FISA requires the FISC to determinet hat the proposed minimization procedures are "reasonably designed to minimize the acquisition and retention, and prohibit the dissemination, of nonpublicly available information concerning unconsenting United States persons consistent with the need of the United States to obtain, produce, and disseminate foreign intelligence information." 50 U.S.C. §§ 1805, 1824.
Between 1979 when the FISA became operational and 1995, the government relied on the standard minimization procedures to regulate all electronic surveillance. In 1995, following amendment of the FISA to permit physical searches, comparable minimization procedures were adopted for foreign intelligence searches. On July 19, 1995, the Attorney General issued Procedures for Contacts Between the FBI and Criminal Division Concerning FI and Foreign Counterintelligence Investigations, available at http://www.fas.org/irp/agency/doj/fisa/1995procs.html.
PATRIOT Act Changes
The USA PATRIOT Act modified the definition of the type of investigation in which a FISA order could be obtained. Previously, in order to obtain a FISA order, it was necessary that “the purpose” of the surveillance was to obtain intelligence information. With the change, the requirement now is that “a significant purpose” of the surveillance is to obtain intelligence information. 50 U.S.C. § 1804(a)(7).
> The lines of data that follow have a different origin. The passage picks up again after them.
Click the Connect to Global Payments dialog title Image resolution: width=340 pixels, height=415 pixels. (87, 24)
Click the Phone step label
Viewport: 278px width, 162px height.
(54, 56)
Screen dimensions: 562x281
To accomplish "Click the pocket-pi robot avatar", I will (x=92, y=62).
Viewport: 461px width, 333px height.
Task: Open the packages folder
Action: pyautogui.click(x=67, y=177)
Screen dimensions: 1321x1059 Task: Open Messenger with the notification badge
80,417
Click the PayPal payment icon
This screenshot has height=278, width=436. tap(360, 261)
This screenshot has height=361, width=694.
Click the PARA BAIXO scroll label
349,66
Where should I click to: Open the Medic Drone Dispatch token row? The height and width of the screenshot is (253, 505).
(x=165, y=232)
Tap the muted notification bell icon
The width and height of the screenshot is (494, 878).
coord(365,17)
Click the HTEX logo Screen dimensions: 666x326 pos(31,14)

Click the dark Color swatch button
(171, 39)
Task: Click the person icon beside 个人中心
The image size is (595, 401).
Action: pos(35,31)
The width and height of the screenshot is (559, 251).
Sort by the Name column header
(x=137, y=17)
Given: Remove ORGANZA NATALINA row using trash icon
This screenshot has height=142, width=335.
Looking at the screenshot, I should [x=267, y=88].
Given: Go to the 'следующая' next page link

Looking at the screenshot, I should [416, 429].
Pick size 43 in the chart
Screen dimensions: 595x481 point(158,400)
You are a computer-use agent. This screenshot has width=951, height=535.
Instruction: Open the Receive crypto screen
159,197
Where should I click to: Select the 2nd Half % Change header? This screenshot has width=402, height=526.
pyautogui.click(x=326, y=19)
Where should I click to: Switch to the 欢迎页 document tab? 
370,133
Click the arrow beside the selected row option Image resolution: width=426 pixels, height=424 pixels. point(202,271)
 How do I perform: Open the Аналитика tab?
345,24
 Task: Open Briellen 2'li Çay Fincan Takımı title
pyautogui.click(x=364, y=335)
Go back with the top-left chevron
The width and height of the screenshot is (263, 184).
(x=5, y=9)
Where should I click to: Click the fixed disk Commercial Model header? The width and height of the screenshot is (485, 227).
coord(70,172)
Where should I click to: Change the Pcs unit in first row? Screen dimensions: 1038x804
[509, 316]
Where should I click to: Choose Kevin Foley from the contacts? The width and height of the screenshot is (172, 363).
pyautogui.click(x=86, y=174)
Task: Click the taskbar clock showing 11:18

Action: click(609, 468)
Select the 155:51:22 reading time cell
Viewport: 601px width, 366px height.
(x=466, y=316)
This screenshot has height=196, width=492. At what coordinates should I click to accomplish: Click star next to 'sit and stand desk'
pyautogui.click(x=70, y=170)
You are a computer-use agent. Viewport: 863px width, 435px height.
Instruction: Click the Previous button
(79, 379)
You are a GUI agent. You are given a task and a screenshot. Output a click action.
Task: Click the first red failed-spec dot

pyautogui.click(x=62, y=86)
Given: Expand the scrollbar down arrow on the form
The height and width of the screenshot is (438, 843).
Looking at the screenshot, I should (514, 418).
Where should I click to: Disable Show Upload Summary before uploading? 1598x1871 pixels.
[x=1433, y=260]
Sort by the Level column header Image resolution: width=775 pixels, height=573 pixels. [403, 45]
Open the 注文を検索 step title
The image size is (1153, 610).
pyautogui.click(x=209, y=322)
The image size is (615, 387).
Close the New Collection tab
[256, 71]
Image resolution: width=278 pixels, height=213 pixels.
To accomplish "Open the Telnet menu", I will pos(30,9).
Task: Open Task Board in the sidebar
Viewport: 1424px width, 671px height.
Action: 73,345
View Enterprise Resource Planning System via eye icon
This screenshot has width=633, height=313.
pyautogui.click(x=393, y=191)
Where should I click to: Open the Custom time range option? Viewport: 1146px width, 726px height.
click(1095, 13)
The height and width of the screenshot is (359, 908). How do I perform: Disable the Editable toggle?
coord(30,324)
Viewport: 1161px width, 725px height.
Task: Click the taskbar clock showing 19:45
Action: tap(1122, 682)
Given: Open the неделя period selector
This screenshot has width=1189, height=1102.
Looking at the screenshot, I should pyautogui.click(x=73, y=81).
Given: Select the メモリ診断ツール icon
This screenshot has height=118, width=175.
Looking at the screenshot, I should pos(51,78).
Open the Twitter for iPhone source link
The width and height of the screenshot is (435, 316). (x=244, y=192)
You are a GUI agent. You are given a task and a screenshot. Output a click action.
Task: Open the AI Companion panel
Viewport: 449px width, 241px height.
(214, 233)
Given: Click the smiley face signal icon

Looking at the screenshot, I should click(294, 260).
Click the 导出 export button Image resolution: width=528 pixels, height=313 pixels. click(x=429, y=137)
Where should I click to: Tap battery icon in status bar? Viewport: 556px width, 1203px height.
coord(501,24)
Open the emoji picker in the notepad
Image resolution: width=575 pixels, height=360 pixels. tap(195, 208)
Prior to the Patriot Act, in United States v. Johnson, 952 F.2d 565, 572 (1st Cir. 1991), cert. denied, 506 U.S. 816 (1992), the First Circuit construed FISA’s “purpose” language to mean that “the investigation of criminal activity cannot be the primary purpose of the surveillance,” and rooted its holding in the view that FISA should “not be used as an end-run around the Fourth Amendment’s prohibition of warrantless searches,” id.; see also United States v. Pelton, 835 F.2d 1067 (4th Cir. 1987), cert. denied 486 U.S. 1010 (1988).
The USA PATRIOT Act also expands FISA to allow "roving" wiretaps -the FISC can now issue a generic order that can be served on any third party needed to assist with the surveillance, and no longer needs to name specific third parties whose cooperation would be required, such as a telephone company or an internet service provider.
Before FISA, some court recognized a foreign-intelligence exception to the Fourth Amendment’s usual requirements, but carefully cabined the circumstances in which the executive branch may invoke the exception. See, e.g., United States v. Butenko, 494 F.2d 593, 606 (3d Cir. 1974), cert. denied, 419 U.S. 881 (1974) (“Since the primary purpose of these searches is to secure foreign intelligence information, a judge, when reviewing a particular search must, above all, be assured that this was in fact its primary purpose and that the accumulation of evidence of criminal activity was incidental.”)
In United States v. Duggan, 743 F.2d 59, 77 (2d Cir. 1984), the Second Circuit held that FISA’s requirement that foreign-intelligence information to be “the primary objective of the surveillance,” reflected a “constitutionally adequate balancing of the individual’s Fourth Amendment rights against the nation’s need to obtain foreign intelligence information.”